Aliu’s stories are vivid, funny as hell, and deeply compassionate, with characters that feel familiar even if you didn’t grow up in Waterbury, or Flint, or any of the other blighted landscapes Forbes puts on its worst cities lists…In Domesticated Wild Things, we see the almost too strange to be true collide with the deeply familiar. This is a portrait of the equally flawed and resilient people living in postindustrial America—an important account of voices seldom heard.

-Kelsey Ronan, Sycamore Review

 

This author with the exotic name has a unique writing style that reads like musical Rap…She has poetically captured the sweet sorrow of life through these poignant portrayals of those living on the fringe.  The stories will appeal to the adolescents and the bewildered young who will recognize their own ruminations so aptly expressed by the emotionally tortured characters.

-Aron Row, San Francisco Book Review

 

The heart of these stories is a broken one, but one that is still beating. It’s a heart that could turn into a car engine at any moment, could combust, could walk out on its characters leaving blood but no footprints, or footprints but no blood. But it’s a beautiful heart, its hopelessness driving it ever forward, Aliu’s prose the director, or the orchestrator, the force that keeps the heart pumping, spewing its messy insides everywhere it goes.

-Ali Rachel Pearl, The Journal

 

Aliu’s first collection of stories, Domesticated Wild Things, winner of the Prairie Schooner Book Prize, vividly captures the longing, striving and eternal disappointment in one of Connecticut’s downtrodden cities, without a golf course in sight . . . Her dark humor keeps us from being overwhelmed by the futility of her characters’ lives and her knack for choosing the just-right small moment within a life wrought with dysfunction brings her message home without becoming maudlin or preachy.

-Jennifer Wisner Kelly, The Colorado Review

 

Critics used to talk about the “Rough South,” the violent, blue-collar region depicted in the novels and stories of Harry Crews, Larry Brown and North Carolina’s own Tim McLaurin.
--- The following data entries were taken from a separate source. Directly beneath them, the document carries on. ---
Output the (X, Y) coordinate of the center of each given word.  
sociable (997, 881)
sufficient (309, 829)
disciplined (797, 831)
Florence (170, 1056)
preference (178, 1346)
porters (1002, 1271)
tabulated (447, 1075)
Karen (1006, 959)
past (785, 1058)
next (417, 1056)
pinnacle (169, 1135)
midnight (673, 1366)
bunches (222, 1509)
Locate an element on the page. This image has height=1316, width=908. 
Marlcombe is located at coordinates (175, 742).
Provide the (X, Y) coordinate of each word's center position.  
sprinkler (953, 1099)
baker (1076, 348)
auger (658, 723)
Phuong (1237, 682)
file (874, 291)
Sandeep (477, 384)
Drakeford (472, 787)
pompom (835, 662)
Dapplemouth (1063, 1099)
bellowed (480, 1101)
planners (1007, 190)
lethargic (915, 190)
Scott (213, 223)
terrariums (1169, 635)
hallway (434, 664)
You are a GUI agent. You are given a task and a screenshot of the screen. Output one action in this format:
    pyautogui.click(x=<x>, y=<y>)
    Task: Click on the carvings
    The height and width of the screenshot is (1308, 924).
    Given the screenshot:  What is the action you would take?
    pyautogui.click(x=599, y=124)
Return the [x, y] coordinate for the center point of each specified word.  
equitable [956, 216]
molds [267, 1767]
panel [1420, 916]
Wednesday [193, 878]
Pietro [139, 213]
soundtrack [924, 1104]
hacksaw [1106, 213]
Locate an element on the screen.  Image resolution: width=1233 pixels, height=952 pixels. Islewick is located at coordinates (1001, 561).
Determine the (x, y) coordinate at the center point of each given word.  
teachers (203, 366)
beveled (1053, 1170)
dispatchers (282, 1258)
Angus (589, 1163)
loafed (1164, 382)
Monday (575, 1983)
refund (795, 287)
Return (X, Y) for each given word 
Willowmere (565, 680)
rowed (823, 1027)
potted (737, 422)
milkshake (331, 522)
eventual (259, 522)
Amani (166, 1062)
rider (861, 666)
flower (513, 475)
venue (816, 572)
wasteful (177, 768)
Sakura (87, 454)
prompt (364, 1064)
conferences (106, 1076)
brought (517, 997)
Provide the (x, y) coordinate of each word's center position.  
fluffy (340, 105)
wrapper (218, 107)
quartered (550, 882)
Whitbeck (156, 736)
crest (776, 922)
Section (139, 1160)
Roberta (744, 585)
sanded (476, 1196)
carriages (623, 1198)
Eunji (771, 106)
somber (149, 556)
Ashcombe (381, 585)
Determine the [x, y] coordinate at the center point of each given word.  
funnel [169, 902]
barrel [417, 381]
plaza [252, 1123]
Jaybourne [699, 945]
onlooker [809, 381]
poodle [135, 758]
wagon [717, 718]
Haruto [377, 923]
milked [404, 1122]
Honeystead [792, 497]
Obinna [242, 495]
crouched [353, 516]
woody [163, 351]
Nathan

Xhenet Aliu…finds her subject in what might be called the “Rough North.” Aliu narrates all of this in the manner of Raymond Carver by way of Hemingway: Just the bare facts, ma’am, with adjectives and adverbs in short supply What makes Aliu’s stories bearable is that the human spirit keeps poking through, like a flower in the rubble.

-Ben Steelman, Wilmington Star-News

 

One need look no further than Xhenet Aliu’s slim volume of darkly humorous stories to be reminded that mankind is nothing more than highly evolved animals. Domesticated Wild Things and Other Stories is a masterful collection of humanity at its worst. What remains constant is that these tales are frighteningly recognizable, not due to a lack of originality—for there are unique and bizarre situations—but instead for the stark portrayal of the monsters that lurk inside the people we call family and friends.

-Joshua Myers, Curled Up With a Good Book

 

There is a sophisticated brand of humor in Aliu’s fiction—her stories in Domesticated Wild Things will make you laugh out loud but will not burden you with any sense of guilt that might come from laughing at people . . . Her affection for her beautifully rendered characters is contagious, making the humor affirming and humanizing.  These are entertaining and insightful stories full of surprises and revelations.